You will want to contact a business attorney who does litigation in North Carolina. I am assuming from what you don't say that no one had the landlord remove your husband from the lease liability when your husband left the business. The change in business ownership may not be a deciding factor in your husband's liability to the leasing company. However, your husband may be able to seek reimbursement from the former business partner or the new company owners if they benefited from the equipment. An attorney who hears all the facts and reviews the paperwork will be able to give you a more definitive answer.
To correct my previous answer: You may want to contact an attorney in Georgia, not North Carolina, as it appears from your facts that the lease was entered into in Georgia.
I am not a Georgia attorney and cannot give you legal advice regarding Georgia law.
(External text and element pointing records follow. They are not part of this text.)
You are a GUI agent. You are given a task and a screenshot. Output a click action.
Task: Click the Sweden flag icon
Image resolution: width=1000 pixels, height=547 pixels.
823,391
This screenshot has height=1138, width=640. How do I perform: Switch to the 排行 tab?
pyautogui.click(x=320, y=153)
I am licensed to practice law only in Minnesota. My posting is limited to my knowledge of the laws of Minnesota.
I would first determine in what capacity your husband signed the lease. If your husband signed the lease as a property authority of the business (owner, member, President, etc.), then it is possible for the lease to be transferred to the new owner in the sale. Generally, however, the lease will contain a clause restricting its assignment. I will refer back to that point later.
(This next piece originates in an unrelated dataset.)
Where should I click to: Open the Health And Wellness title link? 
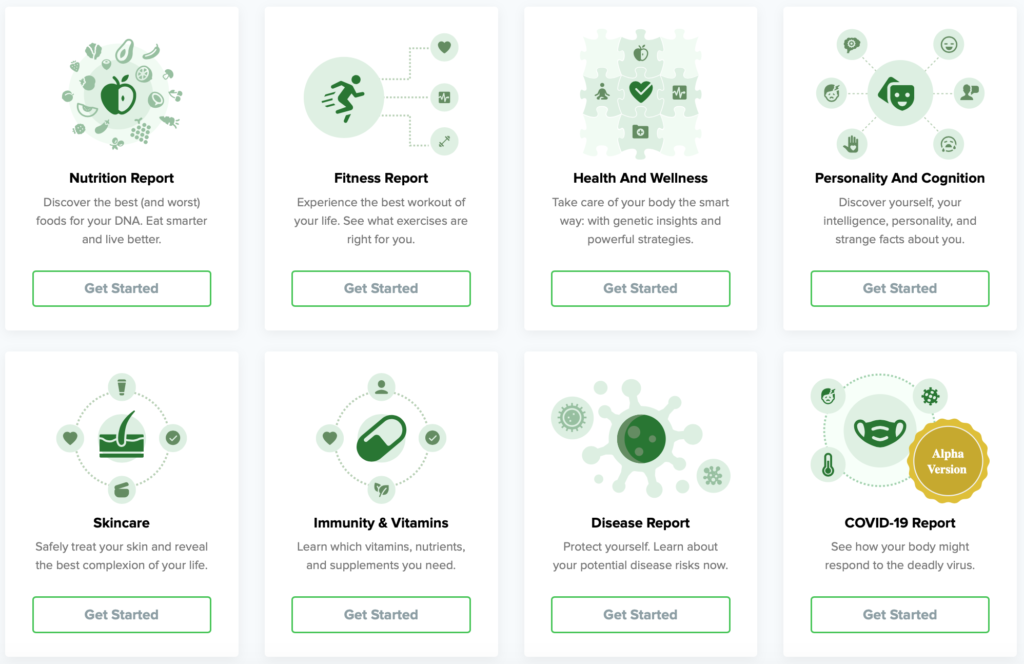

Next, I would determine if the sale of the business included the lease. To do so, it is necessary to know how the sale of the business was structured. If the sale was structured as an asset purchase, then I would determine if the lease was an included asset. If the lease was included as an asset in the asset purchase agreement AND if there is no non-assignment clause in the lease, then the lease likely transferred to the new owner. If the lease did contain a non-assignment clause, any attempted transfer through an asset purchase sale would likely be void if the non-assignment clause itself is valid.
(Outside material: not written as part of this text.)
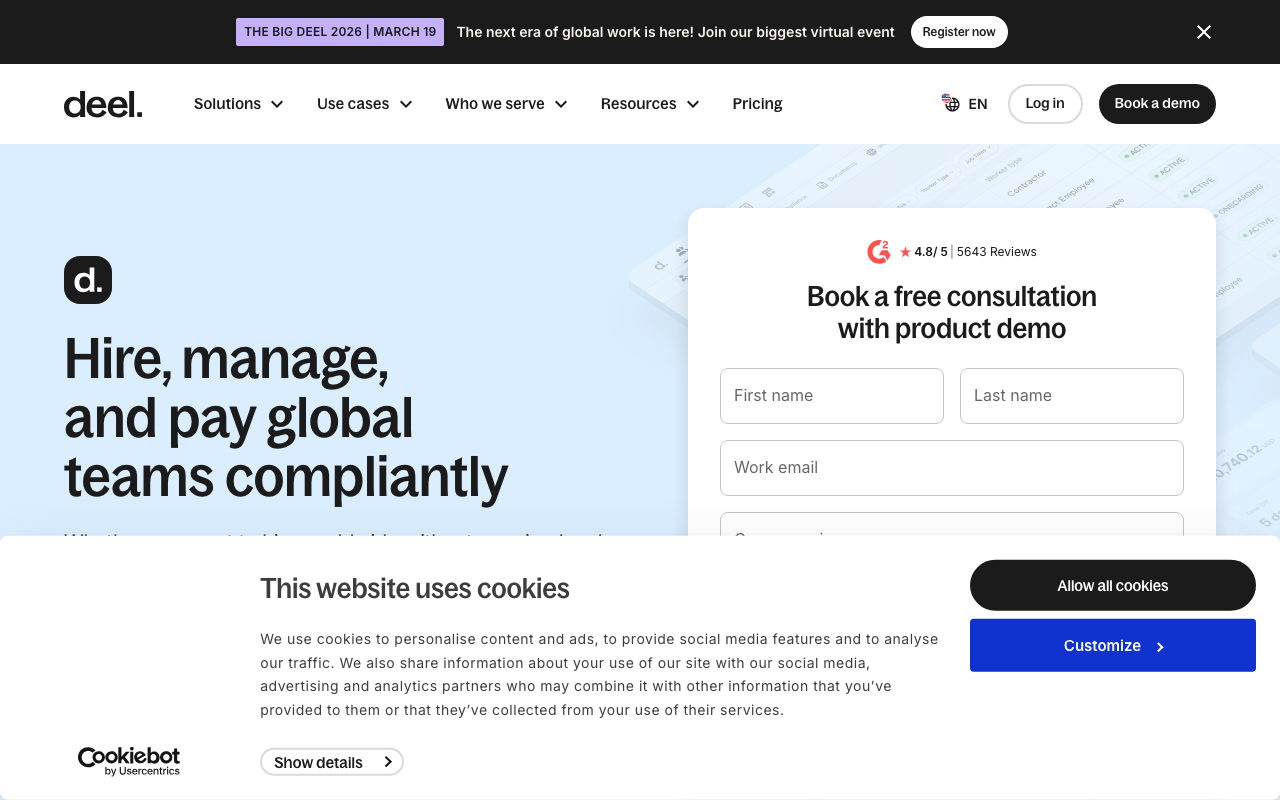
Task: Click the Register now button
Action: (x=959, y=32)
If the sale was structured as a stock or membership sale, then, in general, all assets and liabilities of the corporation or LLC transfer in the sale and it is likely that the lease transferred to the new owner.
Finally, it may be important for you to determine who owns the lease now. To do so, you will have to analyze each sale of the business and whether or not the lease transferred in the sale. Because this is a complex analysis and the documentation for this analysis is likely not available to the leasing company, they have sued the person who signed the lease. It may be helpful for you to show who the current owner of the lease is during the litigation and you would be well suited to find a competent attorney who practices in this area of law to work with on this matter. And if you do end up paying to settle (or are ordered to pay) the lawsuit regarding the lease, you may have recourse against subsequent owners of the lease.
This posting is meant to provide general information regarding the sale of assets and a business in Minnesota and should not be construed as legal advice.